All the funds in the federal employee Thrift Savings Plan were up in November, marking the second consecutive month of positive growth.
Last month was the first since June the retirement investment accounts for federal employees saw across-the-board growth. The C Fund, invested in common stocks, rose 2.7 percent in November, the most of any TSP offering. It also has easily been the strongest performer in 2014, jumping more than 14 percent for the year.
International stocks in the I Fund were up for the first time since July, increasing 0.51 percent in November. The fund is the only TSP offering down in 2014, dropping 1.19 percent on the year. TSP participants have divested from the I Fund in recent months, according to officials at TSP’s governing board. Participants are shifting funds to the S and lifecycle funds due to volatility in European markets, including that caused by the ongoing Ukraine-Russia conflict.
The S Fund, invested in small and midsize companies, grew 1.33 percent for the month, and is up the second most in 2014, at 6.74 percent. The fixed income bonds (F) and government securities (G) funds saw modest gains last month, growing 0.74 percent and 0.17 percent, respectively. The F Fund has risen 6.52 percent in 2014, while the G Fund is up 2.12 percent for the year.
The plan’s lifecycle offerings -- which move participants to a more conservative mix of investments as they near retirement -- all boasted positive returns last month, albeit lower increases than October.
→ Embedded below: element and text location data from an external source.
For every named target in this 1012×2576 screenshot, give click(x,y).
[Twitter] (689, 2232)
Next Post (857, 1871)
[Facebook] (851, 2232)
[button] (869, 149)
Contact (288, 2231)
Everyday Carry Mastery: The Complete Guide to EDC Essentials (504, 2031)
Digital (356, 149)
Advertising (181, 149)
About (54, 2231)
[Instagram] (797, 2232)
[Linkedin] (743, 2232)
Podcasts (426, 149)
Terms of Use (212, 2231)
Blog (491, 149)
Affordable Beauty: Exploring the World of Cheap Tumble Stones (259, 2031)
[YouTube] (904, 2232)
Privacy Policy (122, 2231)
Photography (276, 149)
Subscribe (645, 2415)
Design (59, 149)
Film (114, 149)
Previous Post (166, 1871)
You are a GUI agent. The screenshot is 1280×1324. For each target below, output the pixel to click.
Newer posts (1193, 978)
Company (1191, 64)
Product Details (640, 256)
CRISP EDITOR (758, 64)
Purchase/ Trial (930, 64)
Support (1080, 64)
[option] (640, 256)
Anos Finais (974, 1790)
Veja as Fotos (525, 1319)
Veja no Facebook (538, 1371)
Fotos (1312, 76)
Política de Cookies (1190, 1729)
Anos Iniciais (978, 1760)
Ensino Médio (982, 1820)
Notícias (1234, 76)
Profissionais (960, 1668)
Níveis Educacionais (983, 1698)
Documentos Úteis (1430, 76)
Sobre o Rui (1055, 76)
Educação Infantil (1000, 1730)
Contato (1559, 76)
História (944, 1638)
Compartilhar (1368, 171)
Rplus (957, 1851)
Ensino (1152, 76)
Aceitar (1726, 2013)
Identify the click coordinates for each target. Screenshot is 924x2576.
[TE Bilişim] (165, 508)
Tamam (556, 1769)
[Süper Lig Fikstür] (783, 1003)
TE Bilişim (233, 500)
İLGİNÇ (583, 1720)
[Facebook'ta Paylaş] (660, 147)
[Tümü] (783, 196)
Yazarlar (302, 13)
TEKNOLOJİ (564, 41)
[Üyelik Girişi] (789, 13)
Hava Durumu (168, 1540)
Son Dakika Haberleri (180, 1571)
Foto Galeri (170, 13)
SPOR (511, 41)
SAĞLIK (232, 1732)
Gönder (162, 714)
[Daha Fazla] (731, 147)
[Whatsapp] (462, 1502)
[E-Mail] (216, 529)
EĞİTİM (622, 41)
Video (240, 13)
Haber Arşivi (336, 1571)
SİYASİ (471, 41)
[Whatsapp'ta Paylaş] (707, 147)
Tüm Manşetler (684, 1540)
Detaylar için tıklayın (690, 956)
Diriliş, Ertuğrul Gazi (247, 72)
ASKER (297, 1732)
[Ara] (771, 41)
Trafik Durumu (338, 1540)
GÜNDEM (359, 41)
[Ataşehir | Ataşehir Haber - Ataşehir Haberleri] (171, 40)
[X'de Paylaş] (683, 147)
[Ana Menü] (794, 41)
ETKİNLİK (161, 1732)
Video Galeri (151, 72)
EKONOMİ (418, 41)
L Income, for those who have already started withdrawing money, was up 0.55 percent for the month; L 2020 increased 1.04 percent; L 2030, 1.27 percent; L 2040, 1.42 percent; and L 2050, 1.55 percent.
The lifecycle funds are well into the black for the year-to-date as well. L Income is up 3.81 percent, L 2020 has gained 5.59 percent, L 2030 has increased 6.46 percent, L 2040 has grown 7.03 percent, and L 2050 is up 7.38 percent.
Both the House and Senate have passed measures to default new federal employees into the age-appropriate lifecycle fund rather than the more conservative G Fund, but one chamber must pass the other’s version for the bill to be sent to President Obama. The Federal Retirement Thrift Investment Board has expressed confidence the change will clear the procedural hurdle before the current legislative session ends later this month.